Kalbitz’ Rauswurf. MARCUS MÄCKLER.

Raus, rein und jetzt doch wieder raus. Das zähe Hickhack um die AfD-Mitgliedschaft des Rechtsextremen Andreas Kalbitz verunsichert seit Wochen die Partei. Mit dem Urteil des Schiedsgerichts scheint die Sache ausgestanden, ist sie aber nicht. Weil Kalbitz sich wehren will. Und weil es um mehr geht als die Mitgliedschaft eines Einzelnen.

Was im Streit um den Brandenburger zur Debatte steht, ist das Selbstverständnis der AfD als Partei und letztlich die Frage, ob sie sich (gerade noch) diesseits oder klar jenseits der grundgesetzlichen Ordnung positionieren will. Kalbitz, das zeigt seine rechtsextreme Vergangenheit genauso gut wie sein aktueller politischer Kurs, steht für Letzteres. Dass große Teile der Partei trotzdem kein Problem mit ihm haben oder ihn, wie AfD-Chef Tino Chrupalla, gar unterstützen, ist Beleg genug für die weiter wirkenden Triebkräfte nach rechts. Co-Parteichef Jörg Meuthen stemmt sich – erfolgreicher als andere vor ihm – dagegen. Immerhin hat er erreicht, dass sich auch andere Extremisten vor einem Ausschluss fürchten.

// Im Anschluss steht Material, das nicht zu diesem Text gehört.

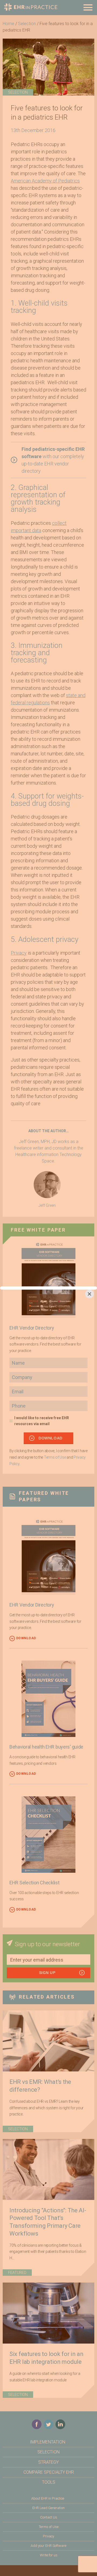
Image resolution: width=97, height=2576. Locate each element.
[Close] (89, 1294)
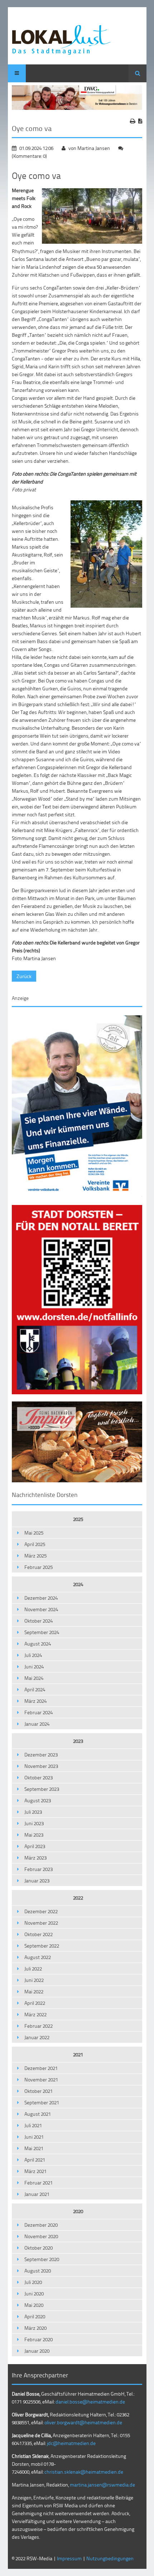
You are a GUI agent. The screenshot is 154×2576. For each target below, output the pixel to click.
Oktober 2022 (38, 1934)
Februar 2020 (38, 2339)
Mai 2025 (33, 1532)
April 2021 (34, 2159)
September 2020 (41, 2259)
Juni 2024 (34, 1666)
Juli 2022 (33, 1968)
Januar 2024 (36, 1723)
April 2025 (34, 1544)
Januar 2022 (36, 2037)
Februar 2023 (38, 1869)
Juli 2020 (33, 2282)
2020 (78, 2211)
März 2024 (35, 1700)
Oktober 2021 (38, 2090)
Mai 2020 (33, 2305)
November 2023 (41, 1766)
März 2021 (35, 2171)
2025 (78, 1519)
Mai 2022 (33, 1991)
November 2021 (41, 2079)
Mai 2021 (33, 2148)
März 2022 (35, 2014)
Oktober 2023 (38, 1777)
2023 (78, 1740)
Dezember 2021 (41, 2068)
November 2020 (41, 2236)
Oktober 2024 (38, 1620)
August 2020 (37, 2270)
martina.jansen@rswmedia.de (102, 2484)
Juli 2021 (33, 2125)
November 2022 (41, 1922)
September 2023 (41, 1788)
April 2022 (34, 2002)
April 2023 (34, 1846)
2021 (78, 2054)
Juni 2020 (34, 2293)
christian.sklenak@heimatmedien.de (83, 2471)
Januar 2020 (36, 2350)
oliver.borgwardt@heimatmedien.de (83, 2422)
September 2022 (41, 1945)
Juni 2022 (34, 1980)
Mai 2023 (33, 1834)
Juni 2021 (34, 2136)
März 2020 (35, 2327)
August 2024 (37, 1643)
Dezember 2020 (41, 2224)
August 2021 (37, 2113)
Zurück (24, 976)
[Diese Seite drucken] (132, 121)
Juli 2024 (33, 1655)
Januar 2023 (36, 1880)
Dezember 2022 (41, 1911)
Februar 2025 (38, 1567)
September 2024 (41, 1632)
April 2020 (34, 2316)
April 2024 (34, 1689)
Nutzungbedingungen (110, 2558)
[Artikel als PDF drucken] (140, 121)
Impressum (69, 2558)
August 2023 (37, 1800)
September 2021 (41, 2102)
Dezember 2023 (41, 1754)
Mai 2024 (33, 1678)
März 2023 (35, 1857)
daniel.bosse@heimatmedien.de (90, 2401)
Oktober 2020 (38, 2247)
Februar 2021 (38, 2182)
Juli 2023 (33, 1811)
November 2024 (41, 1609)
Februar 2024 (38, 1712)
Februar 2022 (38, 2025)
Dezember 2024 (41, 1597)
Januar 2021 (36, 2194)
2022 (78, 1897)
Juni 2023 (34, 1823)
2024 (78, 1584)
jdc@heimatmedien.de (71, 2443)
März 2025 (35, 1555)
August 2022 (37, 1957)
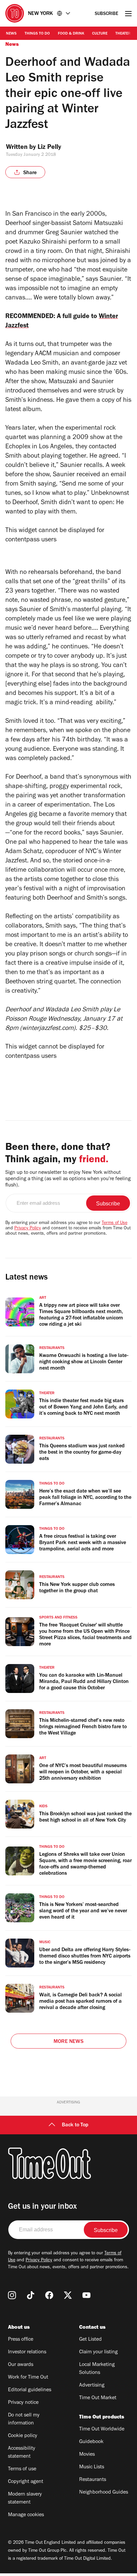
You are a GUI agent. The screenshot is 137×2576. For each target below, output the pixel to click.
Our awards (20, 2365)
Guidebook (91, 2442)
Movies (87, 2454)
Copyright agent (25, 2482)
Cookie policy (22, 2436)
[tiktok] (31, 2295)
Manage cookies (26, 2515)
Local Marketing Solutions (97, 2369)
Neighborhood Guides (103, 2492)
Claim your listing (98, 2352)
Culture (99, 34)
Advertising (91, 2385)
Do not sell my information (24, 2419)
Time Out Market (97, 2398)
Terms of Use (114, 1223)
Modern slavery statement (25, 2498)
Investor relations (27, 2352)
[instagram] (12, 2295)
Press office (20, 2339)
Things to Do (37, 34)
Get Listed (90, 2339)
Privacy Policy (27, 1228)
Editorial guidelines (29, 2390)
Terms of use (22, 2469)
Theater (123, 34)
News (11, 34)
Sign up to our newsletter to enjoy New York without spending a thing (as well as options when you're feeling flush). (68, 1179)
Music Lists (91, 2467)
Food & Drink (71, 34)
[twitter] (68, 2295)
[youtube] (86, 2295)
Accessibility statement (21, 2452)
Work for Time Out (28, 2377)
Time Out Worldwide (101, 2429)
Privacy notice (23, 2403)
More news (68, 2042)
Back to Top (75, 2125)
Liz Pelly (49, 148)
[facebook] (49, 2295)
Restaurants (92, 2480)
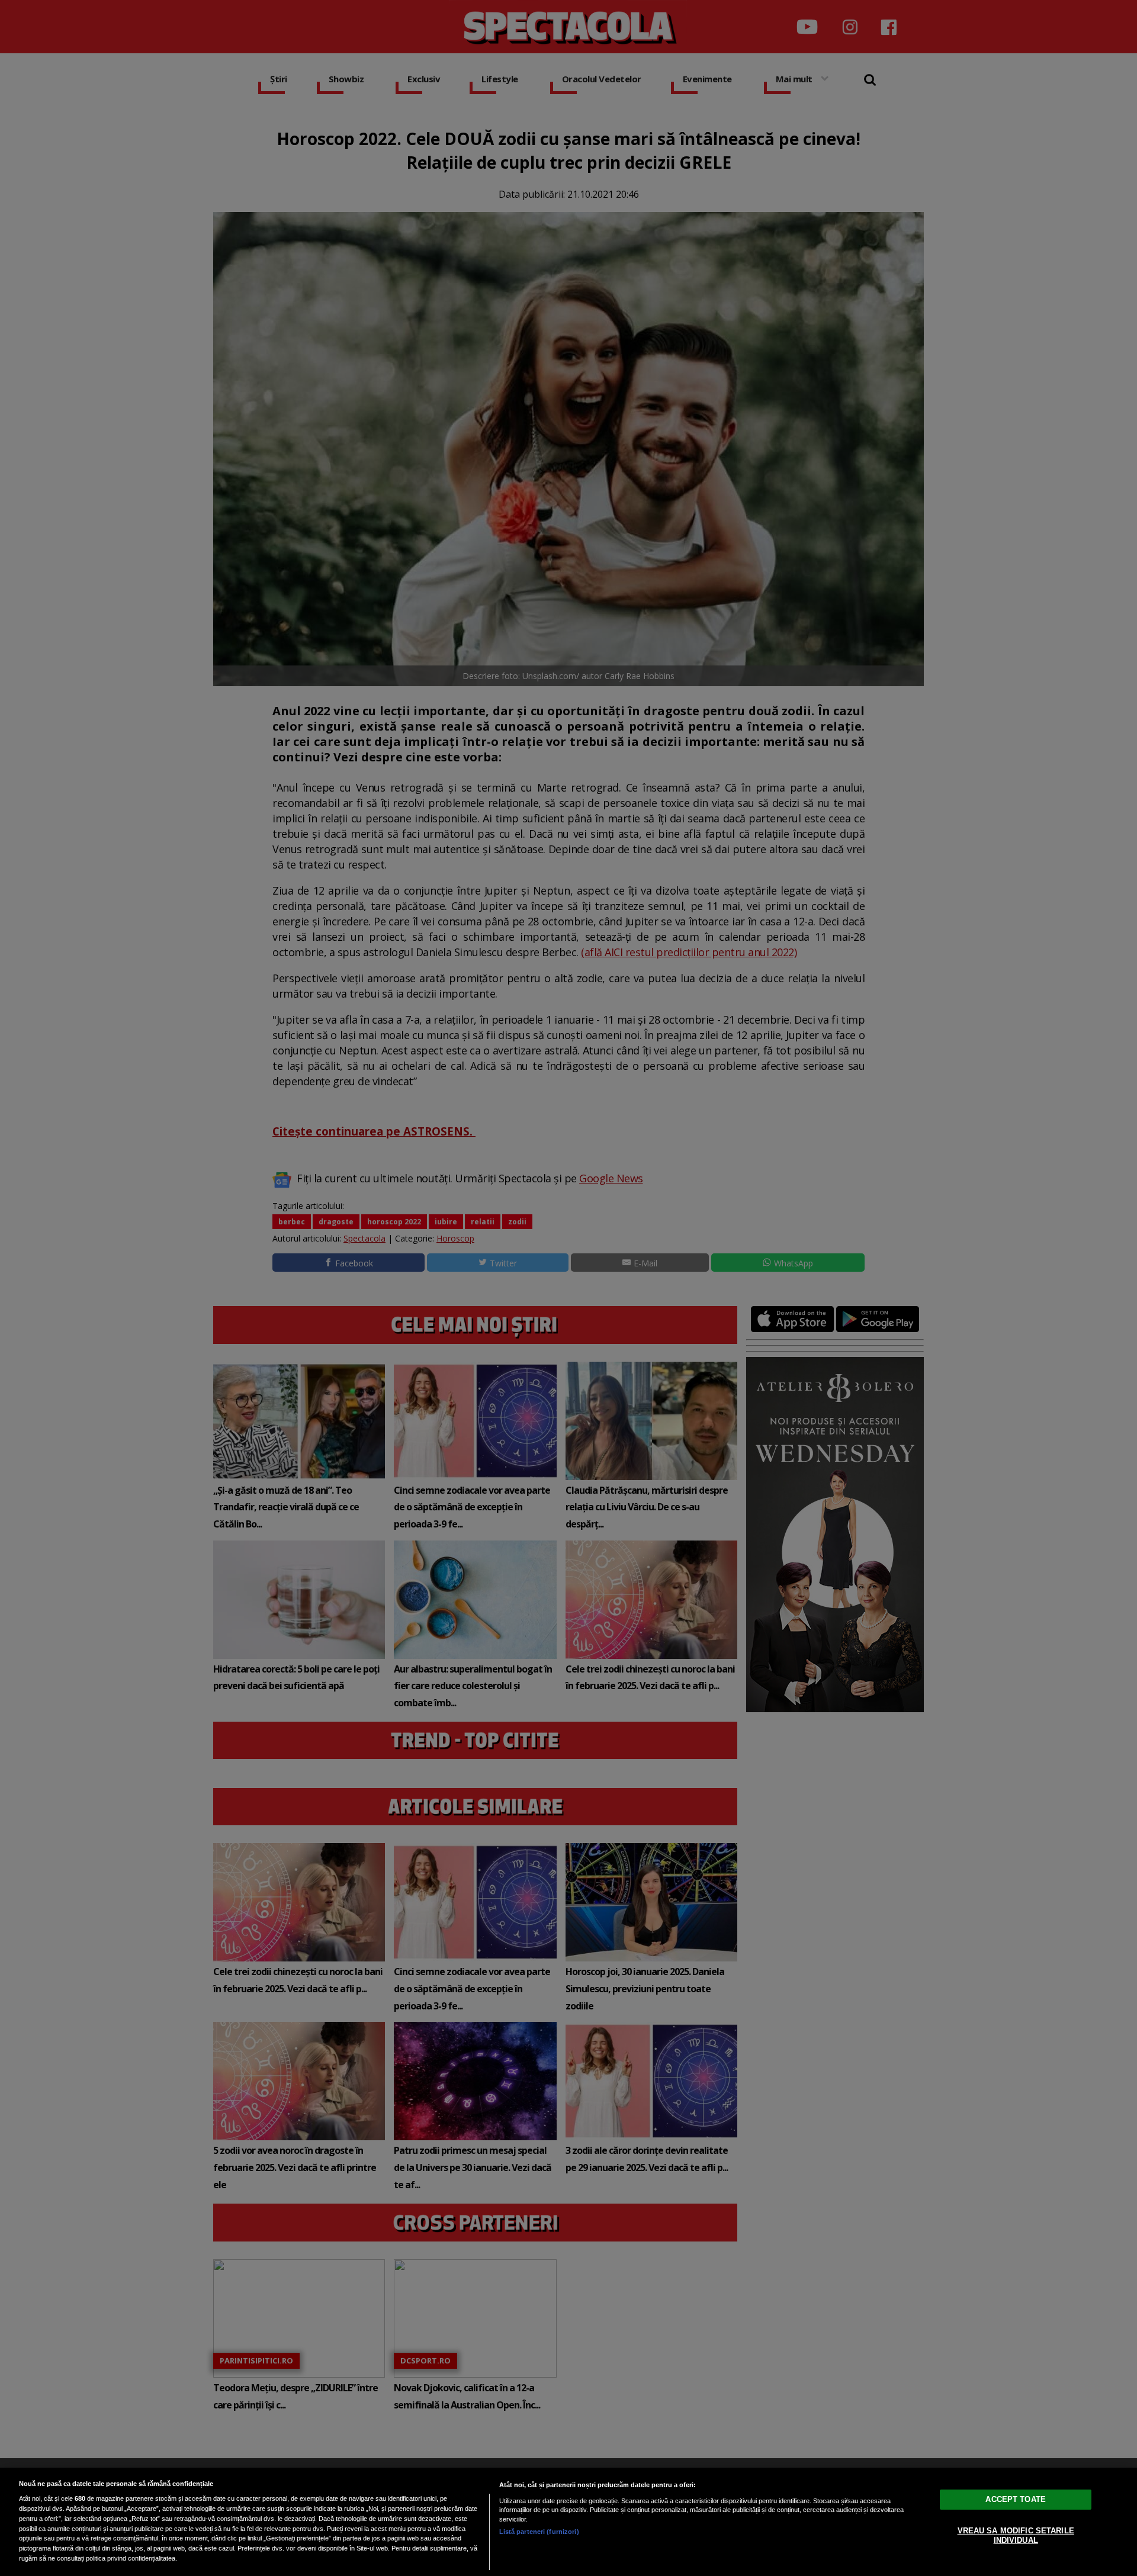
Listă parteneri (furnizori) (539, 2531)
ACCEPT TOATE (1015, 2499)
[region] (568, 2522)
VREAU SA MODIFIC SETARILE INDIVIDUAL (1016, 2535)
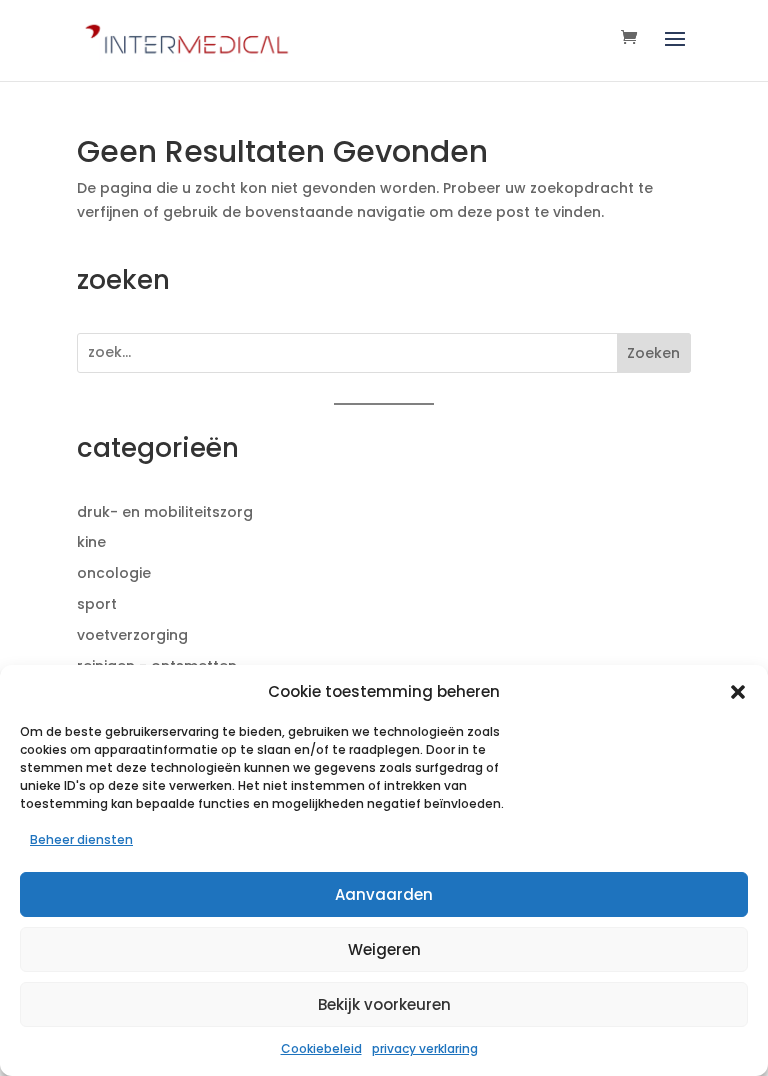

Nun an den Beginn eines großen Reinigungsprozesses zu glauben, wäre aber naiv. Was Meuthen, der die rechtsextremen Tendenzen in seiner Partei regelmäßig kleinredet, an Kalbitz störte, war nicht dessen Gesinnung, sondern sein Plan für die AfD. Der Parteichef will sie langfristig koalitionsfähig machen, Kalbitz ist eher die Fraktion Machtübernahme. Am Krieg dieser beiden Lager hat sich durch den jetzigen Ausschluss nichts geändert.